Sparmaßnahmen

Grüne: Energiewende-Ziele in weiter Ferne

Nach Einschätzung der Grünen wird die Regierung ihre Energiewende-Ziele teils deutlich verfehlen. Vor allem in Bereichen Verkehr und Wärme hinke Rot-Grün den Vorgaben hinterher. Werde der Trend nicht umgekehrt, werde nicht einmal die Hälfte der geplanten Einsparungen erreicht.

Energiewende© jonasginter / Fotolia.com

Berlin (dpa/red) - Die Bundesregierung wird nach Ansicht der Grünen ohne zusätzliche Maßnahmen ihre bis 2020 angestrebten Öko-Ziele bei der Energiewende teilweise deutlich verfehlen. Eine Studie des Forums Ökologisch-Soziale Marktwirtschaft (FÖS) im Auftrag der Grünen-Bundestagsfraktion ergab, dass Schwarz-Rot beim Einsparen von Energie vor allem im Verkehrs- und Wärmebereich meilenweit hinterher hinkt.

Weniger Erneuerbare im Verkehrsbereich

So sank der Anteil der erneuerbaren Energien im Verkehrsbereich im ersten Halbjahr 2015 nach FÖS-Berechnungen auf 5,1 Prozent - obwohl eine EU-Richtlinie ein Einsparziel von 10 Prozent bis 2020 vorgibt. Im Wärmebereich sind vom 14-Prozent-Ziel erst 10,8 Prozent umgesetzt. Beim Primärenergie-Verbrauch, wo gegenüber 2008 ein Fünftel (20 Prozent) eingespart werden soll, liegt die Minderung derzeit nur bei 6,8 Prozent.

Zu viel Kohlekraft, zu wenig Klimaschutz

Die energiepolitische Sprecherin der Grünen, Julia Verlinden, sagte am Sonntag der Deutschen Presse-Agentur: "Die Bundesregierung wird ihre Energiewende-Ziele krachend verfehlen." Wenn der Trend nicht umgekehrt werde, schaffe die Koalition noch nicht einmal die Hälfte der angestrebten Einsparung.
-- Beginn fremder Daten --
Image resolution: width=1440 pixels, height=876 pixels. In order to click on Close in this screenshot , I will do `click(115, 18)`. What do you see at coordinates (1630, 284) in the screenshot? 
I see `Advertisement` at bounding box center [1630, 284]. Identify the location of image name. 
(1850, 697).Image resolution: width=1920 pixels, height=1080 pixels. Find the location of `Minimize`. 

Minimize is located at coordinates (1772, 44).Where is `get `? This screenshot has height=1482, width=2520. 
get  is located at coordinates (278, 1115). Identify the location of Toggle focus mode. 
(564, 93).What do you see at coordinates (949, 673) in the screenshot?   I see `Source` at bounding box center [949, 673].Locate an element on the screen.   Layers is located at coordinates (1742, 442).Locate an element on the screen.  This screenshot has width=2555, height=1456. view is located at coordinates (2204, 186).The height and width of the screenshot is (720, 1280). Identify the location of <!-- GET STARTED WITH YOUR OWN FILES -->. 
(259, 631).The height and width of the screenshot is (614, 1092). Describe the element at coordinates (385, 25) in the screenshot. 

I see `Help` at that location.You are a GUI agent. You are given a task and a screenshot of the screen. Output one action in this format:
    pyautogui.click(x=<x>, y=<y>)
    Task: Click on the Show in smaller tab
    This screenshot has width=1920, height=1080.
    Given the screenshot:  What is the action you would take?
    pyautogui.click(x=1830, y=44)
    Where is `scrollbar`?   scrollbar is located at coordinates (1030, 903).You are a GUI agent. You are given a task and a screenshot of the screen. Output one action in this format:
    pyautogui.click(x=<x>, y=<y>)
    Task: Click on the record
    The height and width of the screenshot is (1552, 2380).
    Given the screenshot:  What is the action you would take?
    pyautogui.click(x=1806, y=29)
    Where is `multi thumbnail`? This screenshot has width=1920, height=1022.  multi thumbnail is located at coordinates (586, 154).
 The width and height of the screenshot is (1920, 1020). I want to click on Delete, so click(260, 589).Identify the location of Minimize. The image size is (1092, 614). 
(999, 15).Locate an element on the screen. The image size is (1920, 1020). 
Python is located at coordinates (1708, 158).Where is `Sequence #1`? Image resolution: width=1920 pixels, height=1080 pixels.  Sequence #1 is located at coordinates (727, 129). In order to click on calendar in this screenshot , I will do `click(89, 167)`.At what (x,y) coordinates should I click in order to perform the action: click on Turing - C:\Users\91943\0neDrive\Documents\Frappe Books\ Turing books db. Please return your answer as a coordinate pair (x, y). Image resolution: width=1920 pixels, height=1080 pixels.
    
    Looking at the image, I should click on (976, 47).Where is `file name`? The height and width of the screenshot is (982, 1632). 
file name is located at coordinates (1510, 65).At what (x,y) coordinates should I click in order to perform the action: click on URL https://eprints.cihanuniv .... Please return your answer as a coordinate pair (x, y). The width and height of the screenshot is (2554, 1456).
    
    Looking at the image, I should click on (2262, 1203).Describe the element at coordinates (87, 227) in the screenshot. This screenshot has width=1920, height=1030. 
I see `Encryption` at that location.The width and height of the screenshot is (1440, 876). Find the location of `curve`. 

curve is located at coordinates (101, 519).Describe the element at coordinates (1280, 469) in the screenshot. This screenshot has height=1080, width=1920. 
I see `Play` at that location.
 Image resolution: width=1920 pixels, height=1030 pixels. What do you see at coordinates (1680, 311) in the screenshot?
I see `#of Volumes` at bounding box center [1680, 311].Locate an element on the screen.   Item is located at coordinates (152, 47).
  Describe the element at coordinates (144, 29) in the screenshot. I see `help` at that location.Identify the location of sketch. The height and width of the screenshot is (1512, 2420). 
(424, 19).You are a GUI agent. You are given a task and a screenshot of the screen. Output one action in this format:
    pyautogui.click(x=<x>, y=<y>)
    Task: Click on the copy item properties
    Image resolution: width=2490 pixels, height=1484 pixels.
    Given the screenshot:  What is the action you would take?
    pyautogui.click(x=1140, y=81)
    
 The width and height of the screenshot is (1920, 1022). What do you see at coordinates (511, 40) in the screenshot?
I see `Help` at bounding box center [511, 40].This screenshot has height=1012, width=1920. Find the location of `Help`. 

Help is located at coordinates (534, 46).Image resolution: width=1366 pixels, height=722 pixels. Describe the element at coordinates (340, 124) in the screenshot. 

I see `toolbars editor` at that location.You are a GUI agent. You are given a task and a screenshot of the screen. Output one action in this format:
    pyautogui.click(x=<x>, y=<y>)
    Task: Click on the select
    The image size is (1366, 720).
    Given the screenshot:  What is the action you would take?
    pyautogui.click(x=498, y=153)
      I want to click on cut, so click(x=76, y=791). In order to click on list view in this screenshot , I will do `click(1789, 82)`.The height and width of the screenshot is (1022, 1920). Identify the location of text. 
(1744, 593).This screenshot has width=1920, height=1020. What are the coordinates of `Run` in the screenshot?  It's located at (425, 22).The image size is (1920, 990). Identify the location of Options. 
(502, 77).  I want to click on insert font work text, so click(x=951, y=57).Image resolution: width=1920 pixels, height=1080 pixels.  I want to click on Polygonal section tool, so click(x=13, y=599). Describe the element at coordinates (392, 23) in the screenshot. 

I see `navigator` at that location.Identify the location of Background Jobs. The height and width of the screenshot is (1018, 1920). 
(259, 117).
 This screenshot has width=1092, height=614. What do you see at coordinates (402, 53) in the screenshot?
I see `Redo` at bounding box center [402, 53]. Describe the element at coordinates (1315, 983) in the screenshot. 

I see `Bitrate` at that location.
Stattdessen werde weiter enorm viel Kohle verheizt und zu wenig für den Klimaschutz getan.

Ziele im Strombereich sind zu schaffen

Nur im Strombereich werde die Regierung ihre Ziele erfüllen, die aber auch nicht besonders ambitioniert seien. "Doch bei der Kanzlerin führt das höchstens zu einem gelangweilten Achselzucken. Statt einzugreifen, belohnt sie lieber weiter die fossile Energieerzeugung, zum Beispiel mit Extra-Prämien für uralte Braunkohlekraftwerke", kritisierte Verlinden.